Depuis 2008, le sondage annuel de l’IFIC recense des taux totalisant de 78 à 86 % de clients « satisfaits » et « très satisfaits », peut-on lire dans la dernière étude Pollara commandée par l’IFIC pour l’année 2018. Chaque année, le sondeur interroge quelque 1 000 personnes, dont environ le quart est constitué de Québécois détenant des fonds communs auprès de courtiers locaux.

L’IFIC conclut ainsi que, loin de fluctuer, l’image des conseillers auprès des clients est plutôt stable à travers le temps.

Jasmin Bergeron met cependant un bémol : « Il y a encore un paquet de conseillers qui tentent de concurrencer sur le prix plutôt que l’aspect humain.

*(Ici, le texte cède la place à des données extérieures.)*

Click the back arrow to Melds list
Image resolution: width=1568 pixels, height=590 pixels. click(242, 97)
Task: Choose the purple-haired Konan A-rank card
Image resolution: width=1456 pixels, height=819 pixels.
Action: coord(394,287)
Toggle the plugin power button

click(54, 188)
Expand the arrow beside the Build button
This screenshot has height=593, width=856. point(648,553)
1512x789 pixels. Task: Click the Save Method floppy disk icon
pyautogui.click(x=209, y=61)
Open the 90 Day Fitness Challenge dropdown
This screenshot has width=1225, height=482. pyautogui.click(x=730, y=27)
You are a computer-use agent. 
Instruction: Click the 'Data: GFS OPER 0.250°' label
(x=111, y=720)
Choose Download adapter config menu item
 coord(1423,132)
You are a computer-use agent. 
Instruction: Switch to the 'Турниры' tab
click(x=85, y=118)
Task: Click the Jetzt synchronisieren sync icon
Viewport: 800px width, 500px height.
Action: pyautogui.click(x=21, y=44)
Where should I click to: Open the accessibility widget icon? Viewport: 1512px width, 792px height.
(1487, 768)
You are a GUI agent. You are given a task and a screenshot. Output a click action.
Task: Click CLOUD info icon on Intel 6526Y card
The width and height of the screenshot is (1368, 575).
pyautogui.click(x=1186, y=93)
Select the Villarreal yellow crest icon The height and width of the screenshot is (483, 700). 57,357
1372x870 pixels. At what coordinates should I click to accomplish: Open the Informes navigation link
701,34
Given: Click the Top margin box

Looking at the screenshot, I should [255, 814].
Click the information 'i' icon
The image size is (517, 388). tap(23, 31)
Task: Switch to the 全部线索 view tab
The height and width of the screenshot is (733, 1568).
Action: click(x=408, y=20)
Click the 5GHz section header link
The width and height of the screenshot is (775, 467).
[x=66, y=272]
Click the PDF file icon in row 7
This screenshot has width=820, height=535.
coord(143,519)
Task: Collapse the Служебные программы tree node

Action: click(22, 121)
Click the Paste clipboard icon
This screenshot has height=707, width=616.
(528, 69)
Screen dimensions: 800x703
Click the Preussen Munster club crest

Alors oui, certains d’entre eux ont redoré leur blason en améliorant le côté relationnel. Mais pour la profession dans son ensemble, je ne suis pas certain qu’on puisse faire le même constat », commente Jasmin Bergeron.

Fabien Major abonde dans le même sens. « Les entreprises qui misent sur les chiffres de vente font du tort à l’image de la profession. Les clients ne veulent plus se faire vendre des  »patentes ». »

« Faire comprendre sa valeur au client est une mission sans fin », ajoute Gino-Sébastian Savard. Selon lui, les conseillers n’auront jamais droit à l’estime que le public réserve aux pompiers, par exemple.

« Mais nous étions dans la cave et nous sommes remontés, à grands pas, et ce n’est pas grâce au marketing. C’est une industrie qui s’est prise en main, qui s’est donné une éthique, de la conformité, et qui est plus professionnelle que jamais. »

Ce dont le public bénéficie, conclut-il.